Extracted data:
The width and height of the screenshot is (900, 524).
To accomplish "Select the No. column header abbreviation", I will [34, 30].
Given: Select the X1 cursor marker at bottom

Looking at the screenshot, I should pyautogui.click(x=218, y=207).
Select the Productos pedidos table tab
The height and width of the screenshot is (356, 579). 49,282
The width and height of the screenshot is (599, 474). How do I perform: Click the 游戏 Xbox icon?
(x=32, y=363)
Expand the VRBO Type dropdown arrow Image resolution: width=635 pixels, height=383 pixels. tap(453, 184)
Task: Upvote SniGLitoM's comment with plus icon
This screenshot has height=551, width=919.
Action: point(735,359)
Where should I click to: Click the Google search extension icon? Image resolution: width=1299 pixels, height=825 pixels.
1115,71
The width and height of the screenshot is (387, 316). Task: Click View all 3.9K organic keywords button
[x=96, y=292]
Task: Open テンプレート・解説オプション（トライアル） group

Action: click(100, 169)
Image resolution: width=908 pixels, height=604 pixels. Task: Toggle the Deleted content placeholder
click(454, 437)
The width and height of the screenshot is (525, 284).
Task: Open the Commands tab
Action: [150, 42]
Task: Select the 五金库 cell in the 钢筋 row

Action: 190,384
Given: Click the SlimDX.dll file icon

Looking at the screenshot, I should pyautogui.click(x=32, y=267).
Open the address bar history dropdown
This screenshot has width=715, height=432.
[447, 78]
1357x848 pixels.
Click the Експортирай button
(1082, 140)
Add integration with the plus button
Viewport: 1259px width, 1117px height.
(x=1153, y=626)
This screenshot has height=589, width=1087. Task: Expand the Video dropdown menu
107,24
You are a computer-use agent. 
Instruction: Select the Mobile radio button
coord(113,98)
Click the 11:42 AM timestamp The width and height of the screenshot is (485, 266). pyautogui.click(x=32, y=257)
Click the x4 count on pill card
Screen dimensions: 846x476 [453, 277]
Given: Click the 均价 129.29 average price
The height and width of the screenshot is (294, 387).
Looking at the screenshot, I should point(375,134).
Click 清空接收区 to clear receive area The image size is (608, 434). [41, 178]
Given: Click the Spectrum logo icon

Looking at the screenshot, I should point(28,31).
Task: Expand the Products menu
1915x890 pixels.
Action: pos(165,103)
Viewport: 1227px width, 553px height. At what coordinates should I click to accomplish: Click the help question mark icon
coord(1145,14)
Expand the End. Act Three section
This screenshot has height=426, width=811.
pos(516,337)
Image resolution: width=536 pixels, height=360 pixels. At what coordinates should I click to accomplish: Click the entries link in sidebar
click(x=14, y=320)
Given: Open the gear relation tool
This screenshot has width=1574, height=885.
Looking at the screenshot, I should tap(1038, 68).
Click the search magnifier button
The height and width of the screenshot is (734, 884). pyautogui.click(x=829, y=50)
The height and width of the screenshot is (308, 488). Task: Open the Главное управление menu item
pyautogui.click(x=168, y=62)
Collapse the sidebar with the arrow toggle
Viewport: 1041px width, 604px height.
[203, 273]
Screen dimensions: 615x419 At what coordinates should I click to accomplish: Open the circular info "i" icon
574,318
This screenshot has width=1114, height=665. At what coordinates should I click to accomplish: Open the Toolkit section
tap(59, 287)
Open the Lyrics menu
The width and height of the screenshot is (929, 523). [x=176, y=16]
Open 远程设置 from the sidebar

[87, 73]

Exercise:
Copy every record above out again, word for word.

Expected output:
The width and height of the screenshot is (900, 524).
To accomplish "Select the No. column header abbreviation", I will [34, 30].
Given: Select the X1 cursor marker at bottom

Looking at the screenshot, I should pyautogui.click(x=218, y=207).
Select the Productos pedidos table tab
The height and width of the screenshot is (356, 579). 49,282
The width and height of the screenshot is (599, 474). How do I perform: Click the 游戏 Xbox icon?
(x=32, y=363)
Expand the VRBO Type dropdown arrow Image resolution: width=635 pixels, height=383 pixels. tap(453, 184)
Task: Upvote SniGLitoM's comment with plus icon
This screenshot has height=551, width=919.
Action: point(735,359)
Where should I click to: Click the Google search extension icon? Image resolution: width=1299 pixels, height=825 pixels.
1115,71
The width and height of the screenshot is (387, 316). Task: Click View all 3.9K organic keywords button
[x=96, y=292]
Task: Open テンプレート・解説オプション（トライアル） group

Action: click(100, 169)
Image resolution: width=908 pixels, height=604 pixels. Task: Toggle the Deleted content placeholder
click(454, 437)
The width and height of the screenshot is (525, 284).
Task: Open the Commands tab
Action: [150, 42]
Task: Select the 五金库 cell in the 钢筋 row

Action: 190,384
Given: Click the SlimDX.dll file icon

Looking at the screenshot, I should pyautogui.click(x=32, y=267).
Open the address bar history dropdown
This screenshot has width=715, height=432.
[447, 78]
1357x848 pixels.
Click the Експортирай button
(1082, 140)
Add integration with the plus button
Viewport: 1259px width, 1117px height.
(x=1153, y=626)
This screenshot has height=589, width=1087. Task: Expand the Video dropdown menu
107,24
You are a computer-use agent. 
Instruction: Select the Mobile radio button
coord(113,98)
Click the 11:42 AM timestamp The width and height of the screenshot is (485, 266). pyautogui.click(x=32, y=257)
Click the x4 count on pill card
Screen dimensions: 846x476 [453, 277]
Given: Click the 均价 129.29 average price
The height and width of the screenshot is (294, 387).
Looking at the screenshot, I should point(375,134).
Click 清空接收区 to clear receive area The image size is (608, 434). [41, 178]
Given: Click the Spectrum logo icon

Looking at the screenshot, I should point(28,31).
Task: Expand the Products menu
1915x890 pixels.
Action: pos(165,103)
Viewport: 1227px width, 553px height. At what coordinates should I click to accomplish: Click the help question mark icon
coord(1145,14)
Expand the End. Act Three section
This screenshot has height=426, width=811.
pos(516,337)
Image resolution: width=536 pixels, height=360 pixels. At what coordinates should I click to accomplish: Click the entries link in sidebar
click(x=14, y=320)
Given: Open the gear relation tool
This screenshot has width=1574, height=885.
Looking at the screenshot, I should tap(1038, 68).
Click the search magnifier button
The height and width of the screenshot is (734, 884). pyautogui.click(x=829, y=50)
The height and width of the screenshot is (308, 488). Task: Open the Главное управление menu item
pyautogui.click(x=168, y=62)
Collapse the sidebar with the arrow toggle
Viewport: 1041px width, 604px height.
[203, 273]
Screen dimensions: 615x419 At what coordinates should I click to accomplish: Open the circular info "i" icon
574,318
This screenshot has width=1114, height=665. At what coordinates should I click to accomplish: Open the Toolkit section
tap(59, 287)
Open the Lyrics menu
The width and height of the screenshot is (929, 523). [x=176, y=16]
Open 远程设置 from the sidebar

[87, 73]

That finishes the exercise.